REQUIREMENT => List each line of the data that holds the string "chart", please.

[Saved entries]
****************

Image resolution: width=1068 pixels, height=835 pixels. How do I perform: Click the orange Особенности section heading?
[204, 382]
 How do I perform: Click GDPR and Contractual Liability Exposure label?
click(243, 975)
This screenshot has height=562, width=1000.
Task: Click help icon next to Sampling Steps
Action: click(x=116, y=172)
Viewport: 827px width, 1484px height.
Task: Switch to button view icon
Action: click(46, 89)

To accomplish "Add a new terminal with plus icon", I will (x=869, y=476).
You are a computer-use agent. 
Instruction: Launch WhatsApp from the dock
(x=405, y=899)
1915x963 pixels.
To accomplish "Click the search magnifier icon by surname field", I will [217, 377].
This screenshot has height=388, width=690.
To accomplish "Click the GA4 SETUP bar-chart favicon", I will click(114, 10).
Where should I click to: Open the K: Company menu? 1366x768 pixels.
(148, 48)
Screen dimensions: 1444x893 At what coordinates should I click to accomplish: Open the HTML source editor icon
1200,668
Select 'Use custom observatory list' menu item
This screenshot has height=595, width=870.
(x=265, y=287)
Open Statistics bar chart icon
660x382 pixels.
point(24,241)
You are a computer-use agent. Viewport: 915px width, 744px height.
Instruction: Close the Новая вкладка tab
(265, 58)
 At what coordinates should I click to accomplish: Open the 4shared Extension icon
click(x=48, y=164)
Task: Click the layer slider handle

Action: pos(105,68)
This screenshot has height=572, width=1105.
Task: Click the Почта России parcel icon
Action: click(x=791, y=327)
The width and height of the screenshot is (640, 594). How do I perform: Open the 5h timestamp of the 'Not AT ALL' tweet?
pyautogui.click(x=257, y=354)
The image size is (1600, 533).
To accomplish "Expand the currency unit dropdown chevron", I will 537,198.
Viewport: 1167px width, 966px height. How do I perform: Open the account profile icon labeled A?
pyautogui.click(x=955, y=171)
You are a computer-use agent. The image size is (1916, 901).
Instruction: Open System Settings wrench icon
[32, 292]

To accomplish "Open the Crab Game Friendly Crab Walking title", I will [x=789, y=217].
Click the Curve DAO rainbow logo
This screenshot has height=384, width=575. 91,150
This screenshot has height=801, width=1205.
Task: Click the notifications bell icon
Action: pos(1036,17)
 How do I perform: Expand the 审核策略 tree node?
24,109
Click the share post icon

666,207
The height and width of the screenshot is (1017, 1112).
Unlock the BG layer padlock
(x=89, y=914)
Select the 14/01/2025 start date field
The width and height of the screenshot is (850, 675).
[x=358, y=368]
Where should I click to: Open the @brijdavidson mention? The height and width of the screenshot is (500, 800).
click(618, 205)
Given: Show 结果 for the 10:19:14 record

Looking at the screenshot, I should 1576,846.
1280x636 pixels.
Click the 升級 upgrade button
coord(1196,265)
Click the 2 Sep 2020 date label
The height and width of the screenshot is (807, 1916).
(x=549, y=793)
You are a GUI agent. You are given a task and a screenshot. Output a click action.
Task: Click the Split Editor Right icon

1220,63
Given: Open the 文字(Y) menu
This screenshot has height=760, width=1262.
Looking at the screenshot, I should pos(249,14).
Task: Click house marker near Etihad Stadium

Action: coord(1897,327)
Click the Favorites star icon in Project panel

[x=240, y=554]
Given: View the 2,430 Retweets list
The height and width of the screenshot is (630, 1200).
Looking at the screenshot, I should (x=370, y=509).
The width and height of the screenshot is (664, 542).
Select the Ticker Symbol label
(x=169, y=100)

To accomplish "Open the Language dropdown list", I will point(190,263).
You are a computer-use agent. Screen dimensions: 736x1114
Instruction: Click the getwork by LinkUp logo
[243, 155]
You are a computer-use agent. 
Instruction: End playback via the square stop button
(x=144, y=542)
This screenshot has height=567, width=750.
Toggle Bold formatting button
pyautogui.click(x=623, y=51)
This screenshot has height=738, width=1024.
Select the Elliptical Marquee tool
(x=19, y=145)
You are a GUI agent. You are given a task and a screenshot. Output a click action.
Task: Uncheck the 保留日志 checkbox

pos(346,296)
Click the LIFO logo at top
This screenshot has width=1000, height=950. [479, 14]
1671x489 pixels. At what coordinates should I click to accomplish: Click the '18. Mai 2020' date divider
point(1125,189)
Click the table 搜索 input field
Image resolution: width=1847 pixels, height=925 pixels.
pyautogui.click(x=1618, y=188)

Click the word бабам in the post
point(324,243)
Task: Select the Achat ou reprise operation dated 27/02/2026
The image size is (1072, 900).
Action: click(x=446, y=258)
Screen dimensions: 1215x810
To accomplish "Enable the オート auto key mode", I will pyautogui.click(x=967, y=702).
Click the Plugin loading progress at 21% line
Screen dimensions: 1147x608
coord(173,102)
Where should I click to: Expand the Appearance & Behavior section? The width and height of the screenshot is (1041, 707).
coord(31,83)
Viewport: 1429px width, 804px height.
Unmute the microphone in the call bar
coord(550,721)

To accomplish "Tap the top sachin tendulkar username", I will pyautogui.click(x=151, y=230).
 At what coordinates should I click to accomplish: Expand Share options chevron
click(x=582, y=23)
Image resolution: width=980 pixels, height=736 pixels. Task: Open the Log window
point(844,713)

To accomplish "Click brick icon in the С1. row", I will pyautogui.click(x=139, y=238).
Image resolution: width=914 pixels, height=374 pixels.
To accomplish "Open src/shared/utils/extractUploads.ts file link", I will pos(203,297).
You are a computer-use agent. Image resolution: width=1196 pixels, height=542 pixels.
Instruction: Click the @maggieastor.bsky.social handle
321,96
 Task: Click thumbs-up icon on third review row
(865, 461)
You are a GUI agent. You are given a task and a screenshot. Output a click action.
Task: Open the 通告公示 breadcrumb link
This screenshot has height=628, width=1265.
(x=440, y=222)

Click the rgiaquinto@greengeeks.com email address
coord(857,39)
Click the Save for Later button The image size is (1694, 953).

****************

RESPONSE FOR THIS EXERCISE =>
To accomplish "Click the GA4 SETUP bar-chart favicon", I will click(114, 10).
Open Statistics bar chart icon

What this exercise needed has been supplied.